50. Mr. Chandra had submitted that Clause 18.4 of the Concession Agreement would not exclude construction of additional lanes as Clause 18.1 of the Concession Agreement has an overriding effect to include the same within the scope of the project. This contention is not persuasive. However, more importantly, it is clear that the Arbitral Tribunal has not considered this contention even though it was urged before the Arbitral Tribunal. Undeniably, Clause 18.1 of the Concession Agreement could not have been interpreted in isolation. It was also required to be examined in the context of the other clauses of the Concession Agreement - including Clause 18.4 of Concession Agreement, Clause 2.1 of the Concession Agreement, which defined the scope of the contract and Clause 2 of Schedule C of the Concession Agreement, which described the specifications of a toll plaza, were also required to be interpreted.

51. In view of the above, there is merit in the petitioner's contention that since one of the principal contentions advanced by the petitioner regarding interpretation of Article XVIII of the Concession Agreement has not been considered and the impugned award rests substantially on the interpretation of a sub-clause of Article XVIII of the Concession Agreement; the award must be construed to be unreasoned.

52. Section 31(3) of the A&C Act requires that an arbitral award must state reasons upon which it has been based. The said requirement must be read in a meaningful manner. In an adversarial system of litigation, the reasons for a decision must necessarily take into account the relevant rival contentions. Thus, the question whether construction of additional lanes and toll booths fall within the scope of the Concession Agreement was required to be addressed in the light of the contentions advanced by both parties. However, the Arbitral Tribunal has completely ignored the petitioner's contention regarding the interpretation of Clause 18.4 of the Concession Agreement.

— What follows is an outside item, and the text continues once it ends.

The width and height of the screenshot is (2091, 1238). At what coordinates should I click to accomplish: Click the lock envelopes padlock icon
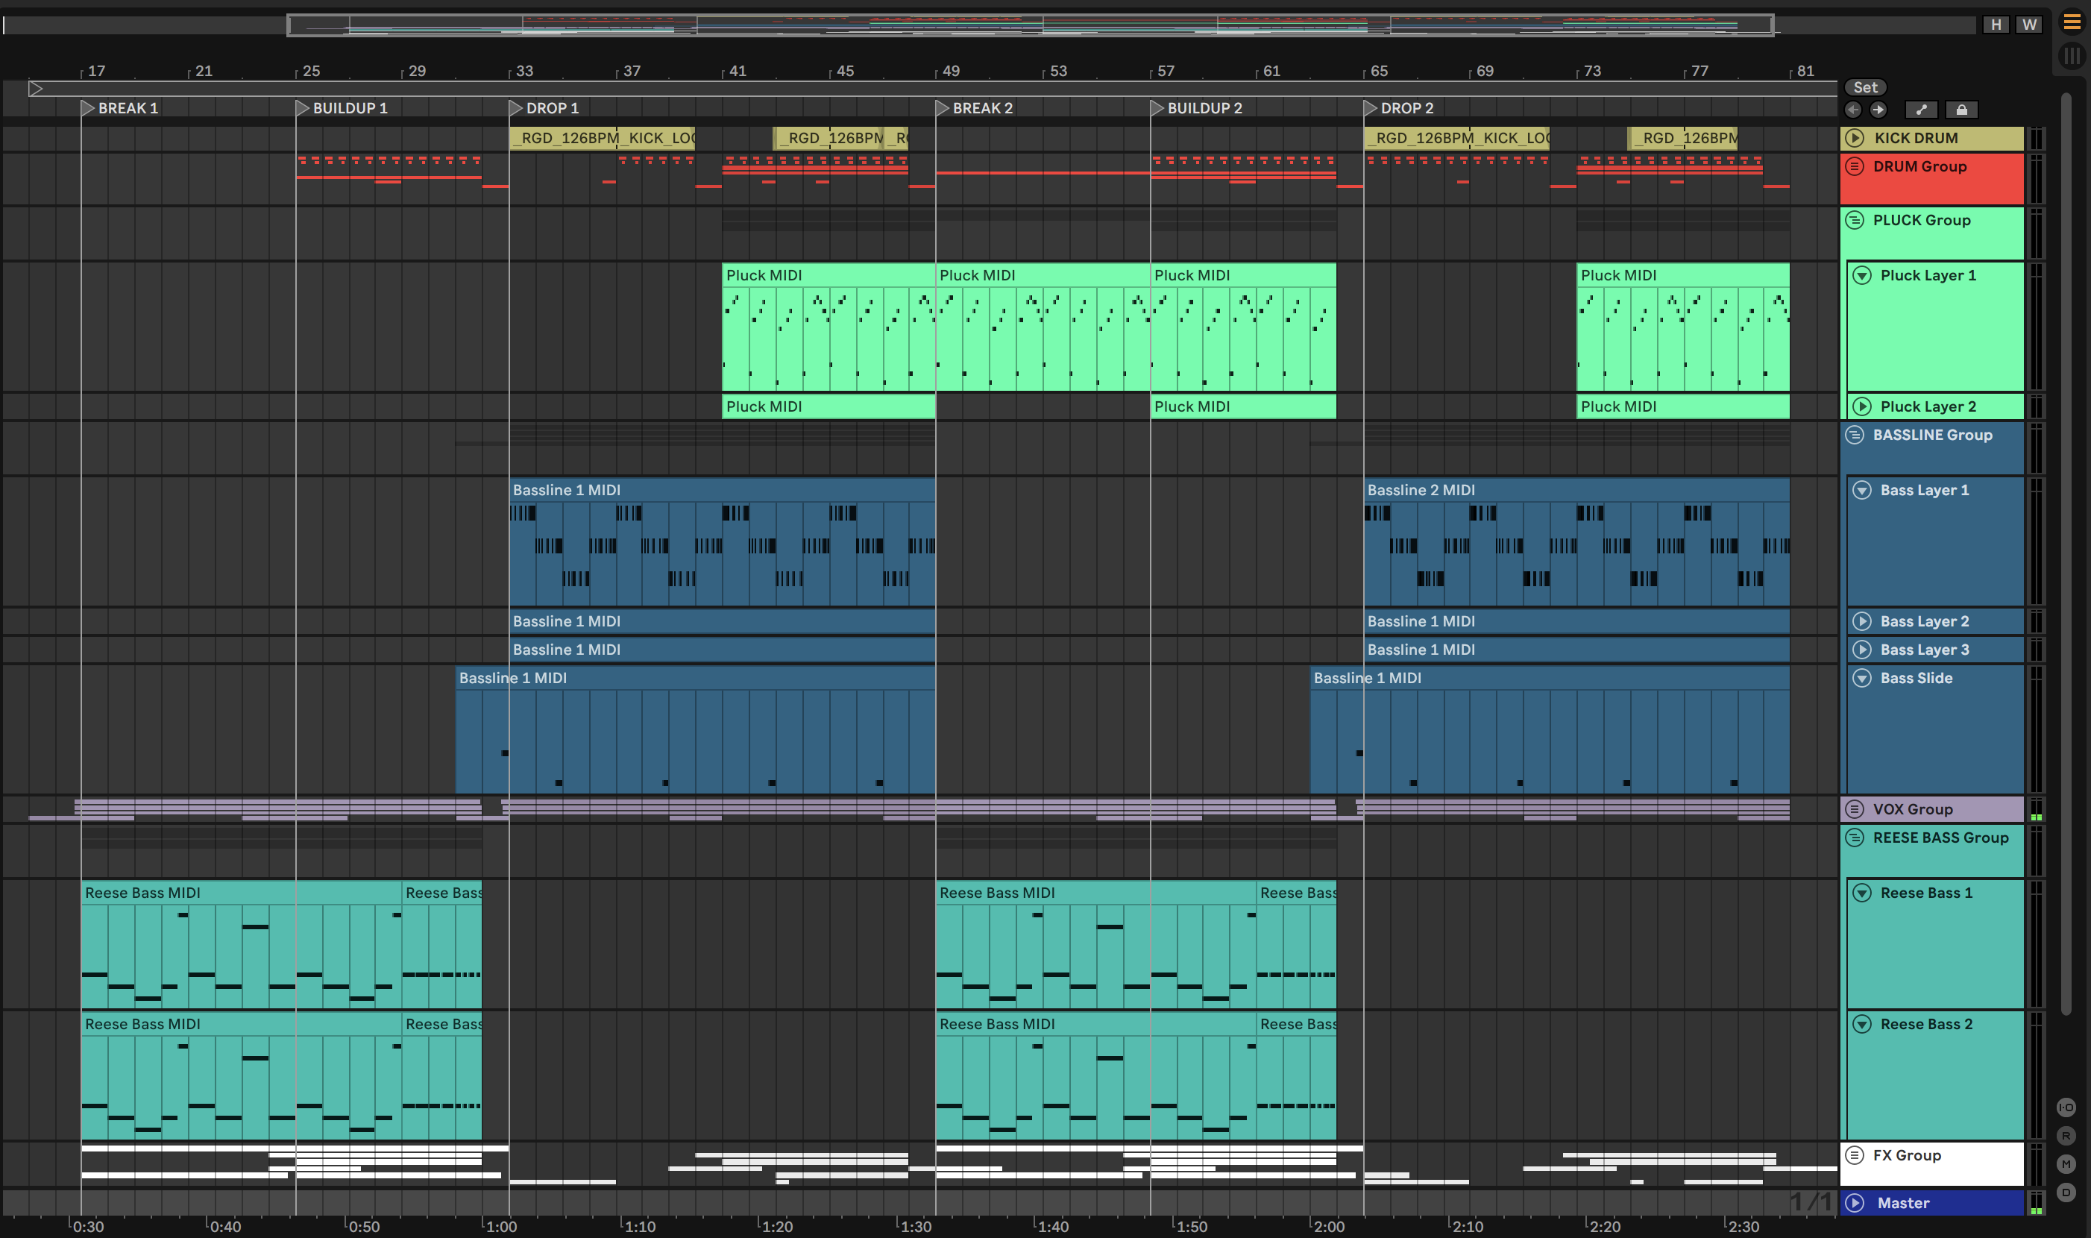click(x=1962, y=109)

53. Justice (Retired) Devinder Gupta has, in his opinion, considered all the relevant clauses of the Concession Agreement including Clause 18.4 of the Concession Agreement and concluded that the scope of work under the Concession Agreement did not include construction of additional lanes at the toll plazas. This Court concurs with the said view.

54. In the aforesaid context, this Court is of the view that the impugned award is contrary to the expressed terms of the contract as it ignores Clause 18.4 of the Concession Agreement, which expressly provides that extension of pavements or ‘other civil works’ would not be included as a part of maintenance unless such construction is a part of the project. There is no clause in the Concession Agreement, which specified construction of additional toll lanes as a part of the project.

55. In view of the above, the impugned award is set aside. The petitioner is at liberty to seek a reference of the disputes to arbitration.

56. The petition is allowed in the aforesaid terms.